▸ **Study text**
- Opening Delimiter -
Claire Cameron is the author of the best-selling novel The Bear.

Claire Cameron is the author of two previous novels including The Bear, which was a national bestseller and was long-listed for the Baileys Women's Prize for Fiction. Cameron, who lives in Toronto, has also written for The New York Times, Salon and The Millions, where she is a staff writer. Her third novel, The Last Neanderthal, was just published by Doubleday Canada.

Why did you write your new book?

In 2010, a team mapped the first draft of the Neanderthal genome. They learned that many people of European and Asian descent have between 1- and 4-per-cent Neanderthal DNA. Not only were Neanderthals much closer to us than we previously thought, but also we interbred with them. That got me interested: How did Neanderthals and modern humans make contact? I started reading the research for answers, but juicy details were missing. This was for good reason. The artifacts and DNA only tell us so much. A scientist can't speculate too far beyond the available evidence. A novelist, on the other hand, is the right person to take the risk of allowing her imagination to wander.

Which historical period do you wish you'd lived through?

It may sound obvious, but I would want to be alive in the time of the Neanderthals. Specifically, I would camp near a family of Neanderthals to hear if they speak. I wrote a glossary of words for my Neanderthals to help me build an understanding of their world, but living in that time would allow me to test my theories. If they could talk, I would try to sidle up and learn their language. That is the best way to understand how a different culture frames their world view. Also, I'd want to try eating mammoth.

Whose sentences are your favourite?

There is a generation of writers around my age who owe so much to Barbara Gowdy. Among us there's a kind of reverence for her work because she opened a new range of possibilities. The first book I read of hers was We So Seldom Look on Love in 1992. Take a sentence like, "I've seen cadavers shining like stars." It brims with possibility and she conveys an extraordinary point of view, all in six crisp words. I wrote four drafts of my Neanderthal novel before I nearly gave up. I couldn't find the voice, meaning I couldn't take the leap of empathy required to bring them to life. My mom suggested that I reread The White Bone, Gowdy's novel about the inner life of elephants. It starts with the line: "If they live long enough they forget everything." When I read it, I understood that she captured an entire life outlook in one sentence. It's brilliant. I finished her novel and immediately sat down to write what became the first line of The Last Neanderthal: "They didn't think as much about what was different." I couldn't have done it without Gowdy's prompt.

What's the best death scene in literature?

It's in a novel called Stoner by John Williams. It was written in 1965 and Stoner is the last name of the main character, rather than anyone at the vanguard of legalizing anything. It's the story of an ordinary boy who is born on a farm in Missouri. He becomes a middling academic, gets married, has an affair with a student, does a few other things and then dies. I promise I did not just spoil the plot, the first page tells you this much. Over the next 200-odd pages, Williams slowly builds a picture of a life that feels like everything and nothing at once. The last 50 pages are the closest I've ever come to what it might feel like to die.

Is there a book you consider a guilty pleasure?

I love The Dirt by Mötley Crüe. A different member of the band writes each chapter in turn. As the story progresses, a few start reading each other's chapters and angrily refuting each point of view. I'm not even sure if it's a guilty pleasure, because it is a great use of form to illustrate the thesis of the book, that they are all "completely compelling and utterly revolting." Maybe it's a kind of masterpiece.
- Closing Delimiter -
▸ **Description of the task**
Copy the Claire Cameron interview between "Which historical period" and "are your favourite?", inclusive, renaming "mammoth" as "woolly rhinoceros".

▸ **Data supplied**
- Opening Delimiter -
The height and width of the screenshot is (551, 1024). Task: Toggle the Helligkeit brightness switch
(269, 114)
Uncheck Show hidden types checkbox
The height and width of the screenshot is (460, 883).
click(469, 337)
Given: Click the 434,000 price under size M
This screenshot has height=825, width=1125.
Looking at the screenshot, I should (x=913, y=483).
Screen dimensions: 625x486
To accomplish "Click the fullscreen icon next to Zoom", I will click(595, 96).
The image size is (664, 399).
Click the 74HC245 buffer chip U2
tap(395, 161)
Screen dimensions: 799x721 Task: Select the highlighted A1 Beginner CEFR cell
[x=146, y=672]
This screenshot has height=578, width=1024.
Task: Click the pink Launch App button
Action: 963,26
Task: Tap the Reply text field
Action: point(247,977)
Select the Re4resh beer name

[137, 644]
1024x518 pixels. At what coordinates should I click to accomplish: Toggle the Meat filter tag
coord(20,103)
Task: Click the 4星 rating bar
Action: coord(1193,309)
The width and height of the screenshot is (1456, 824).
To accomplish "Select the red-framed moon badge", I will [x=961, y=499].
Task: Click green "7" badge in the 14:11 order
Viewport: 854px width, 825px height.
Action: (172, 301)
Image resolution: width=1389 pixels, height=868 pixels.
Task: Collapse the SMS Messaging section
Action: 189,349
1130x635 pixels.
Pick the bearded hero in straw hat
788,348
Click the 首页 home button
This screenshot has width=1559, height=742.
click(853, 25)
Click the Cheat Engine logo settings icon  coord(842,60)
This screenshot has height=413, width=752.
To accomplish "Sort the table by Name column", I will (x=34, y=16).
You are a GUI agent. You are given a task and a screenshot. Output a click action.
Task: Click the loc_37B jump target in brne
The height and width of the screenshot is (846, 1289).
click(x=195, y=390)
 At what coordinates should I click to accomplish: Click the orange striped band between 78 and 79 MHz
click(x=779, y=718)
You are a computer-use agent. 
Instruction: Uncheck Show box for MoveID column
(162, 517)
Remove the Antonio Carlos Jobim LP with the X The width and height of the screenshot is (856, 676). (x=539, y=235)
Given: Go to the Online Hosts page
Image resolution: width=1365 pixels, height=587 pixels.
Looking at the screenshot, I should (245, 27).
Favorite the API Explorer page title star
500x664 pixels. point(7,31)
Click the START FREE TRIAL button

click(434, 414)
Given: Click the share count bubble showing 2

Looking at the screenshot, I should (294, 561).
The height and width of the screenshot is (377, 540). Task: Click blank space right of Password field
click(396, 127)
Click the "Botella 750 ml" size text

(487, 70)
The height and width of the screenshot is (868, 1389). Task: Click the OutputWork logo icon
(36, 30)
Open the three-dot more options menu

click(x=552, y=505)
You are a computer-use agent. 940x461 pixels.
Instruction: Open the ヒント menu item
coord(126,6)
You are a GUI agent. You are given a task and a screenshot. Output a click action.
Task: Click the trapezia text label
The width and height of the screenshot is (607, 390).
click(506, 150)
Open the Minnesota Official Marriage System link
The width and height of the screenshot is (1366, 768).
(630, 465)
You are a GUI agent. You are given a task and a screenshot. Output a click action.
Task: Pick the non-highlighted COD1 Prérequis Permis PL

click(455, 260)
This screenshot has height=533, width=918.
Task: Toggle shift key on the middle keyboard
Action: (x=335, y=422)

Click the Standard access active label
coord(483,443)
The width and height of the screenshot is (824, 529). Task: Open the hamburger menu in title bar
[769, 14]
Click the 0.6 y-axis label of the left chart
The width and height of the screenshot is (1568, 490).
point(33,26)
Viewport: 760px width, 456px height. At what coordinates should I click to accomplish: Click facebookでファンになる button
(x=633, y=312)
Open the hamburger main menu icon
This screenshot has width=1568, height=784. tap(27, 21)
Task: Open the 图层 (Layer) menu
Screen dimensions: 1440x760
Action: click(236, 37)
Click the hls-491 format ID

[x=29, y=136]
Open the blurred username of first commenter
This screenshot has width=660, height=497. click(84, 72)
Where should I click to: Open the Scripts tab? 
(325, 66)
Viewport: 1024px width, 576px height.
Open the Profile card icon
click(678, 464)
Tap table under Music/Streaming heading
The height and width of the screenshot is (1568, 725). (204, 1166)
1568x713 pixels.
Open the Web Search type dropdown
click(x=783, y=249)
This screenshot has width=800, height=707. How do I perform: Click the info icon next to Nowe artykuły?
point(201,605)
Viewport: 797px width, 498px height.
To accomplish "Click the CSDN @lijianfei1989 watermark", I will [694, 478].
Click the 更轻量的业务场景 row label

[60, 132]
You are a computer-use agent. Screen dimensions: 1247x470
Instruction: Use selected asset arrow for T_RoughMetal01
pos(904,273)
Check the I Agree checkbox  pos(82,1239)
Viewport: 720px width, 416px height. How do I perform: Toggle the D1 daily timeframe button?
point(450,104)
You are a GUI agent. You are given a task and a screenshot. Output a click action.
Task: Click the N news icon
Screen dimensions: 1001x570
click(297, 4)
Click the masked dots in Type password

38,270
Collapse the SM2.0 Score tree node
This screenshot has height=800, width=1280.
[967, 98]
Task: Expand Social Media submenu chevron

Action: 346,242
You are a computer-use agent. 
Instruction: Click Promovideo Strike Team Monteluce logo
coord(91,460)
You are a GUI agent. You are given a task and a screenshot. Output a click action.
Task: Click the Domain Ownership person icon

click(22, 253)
- Closing Delimiter -
▸ **Written answer**
Which historical period do you wish you'd lived through?

It may sound obvious, but I would want to be alive in the time of the Neanderthals. Specifically, I would camp near a family of Neanderthals to hear if they speak. I wrote a glossary of words for my Neanderthals to help me build an understanding of their world, but living in that time would allow me to test my theories. If they could talk, I would try to sidle up and learn their language. That is the best way to understand how a different culture frames their world view. Also, I'd want to try eating woolly rhinoceros.

Whose sentences are your favourite?